## start PROVIDED RECORDS
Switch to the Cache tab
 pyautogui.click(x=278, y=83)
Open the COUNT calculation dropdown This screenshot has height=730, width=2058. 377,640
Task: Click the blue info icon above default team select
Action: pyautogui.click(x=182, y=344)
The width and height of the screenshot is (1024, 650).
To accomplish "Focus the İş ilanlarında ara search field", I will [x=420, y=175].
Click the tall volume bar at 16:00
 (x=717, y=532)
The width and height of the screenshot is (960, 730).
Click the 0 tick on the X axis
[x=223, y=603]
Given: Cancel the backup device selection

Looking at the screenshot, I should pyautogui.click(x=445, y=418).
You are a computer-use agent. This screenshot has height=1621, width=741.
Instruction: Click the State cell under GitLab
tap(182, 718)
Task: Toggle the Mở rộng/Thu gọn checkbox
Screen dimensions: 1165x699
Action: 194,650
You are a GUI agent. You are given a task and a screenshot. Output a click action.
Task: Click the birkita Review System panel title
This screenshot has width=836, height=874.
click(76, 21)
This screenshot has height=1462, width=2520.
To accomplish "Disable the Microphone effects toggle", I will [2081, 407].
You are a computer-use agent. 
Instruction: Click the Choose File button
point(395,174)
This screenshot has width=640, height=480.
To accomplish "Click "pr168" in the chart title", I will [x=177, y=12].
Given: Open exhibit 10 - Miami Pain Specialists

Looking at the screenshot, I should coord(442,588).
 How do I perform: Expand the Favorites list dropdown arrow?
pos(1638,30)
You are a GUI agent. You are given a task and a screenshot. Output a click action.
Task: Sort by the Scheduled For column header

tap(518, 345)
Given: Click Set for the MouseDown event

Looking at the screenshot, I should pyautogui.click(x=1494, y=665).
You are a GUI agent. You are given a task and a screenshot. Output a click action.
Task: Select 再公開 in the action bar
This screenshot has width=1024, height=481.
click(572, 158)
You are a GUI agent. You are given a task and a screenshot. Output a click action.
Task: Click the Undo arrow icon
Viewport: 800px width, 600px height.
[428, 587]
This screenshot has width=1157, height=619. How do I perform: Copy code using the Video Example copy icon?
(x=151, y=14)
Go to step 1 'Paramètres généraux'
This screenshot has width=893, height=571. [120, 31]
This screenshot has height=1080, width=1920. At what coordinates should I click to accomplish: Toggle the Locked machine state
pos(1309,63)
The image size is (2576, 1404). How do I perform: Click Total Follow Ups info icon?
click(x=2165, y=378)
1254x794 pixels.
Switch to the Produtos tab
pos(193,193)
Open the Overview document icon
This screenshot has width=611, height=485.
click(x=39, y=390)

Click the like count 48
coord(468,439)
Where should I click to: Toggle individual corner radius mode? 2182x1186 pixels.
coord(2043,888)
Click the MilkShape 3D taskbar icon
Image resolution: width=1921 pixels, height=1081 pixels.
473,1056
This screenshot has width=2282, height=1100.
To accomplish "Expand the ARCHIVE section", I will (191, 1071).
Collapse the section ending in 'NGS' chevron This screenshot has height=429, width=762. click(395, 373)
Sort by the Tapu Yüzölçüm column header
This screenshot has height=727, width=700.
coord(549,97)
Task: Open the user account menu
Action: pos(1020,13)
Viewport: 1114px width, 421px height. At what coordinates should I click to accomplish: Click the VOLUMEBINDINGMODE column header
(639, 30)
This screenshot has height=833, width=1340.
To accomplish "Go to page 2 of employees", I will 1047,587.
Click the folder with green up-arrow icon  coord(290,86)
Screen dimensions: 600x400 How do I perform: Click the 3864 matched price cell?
## end PROVIDED RECORDS
# EXERCISE PROMPT:
Rewrite every line from the one containing "Click the folder" through the final line above, both included, keeping the requests and offsetting each coordinate in the answers by 91.

# COMPLETED TASK:
Click the folder with green up-arrow icon  coord(381,177)
Screen dimensions: 600x400 How do I perform: Click the 3864 matched price cell?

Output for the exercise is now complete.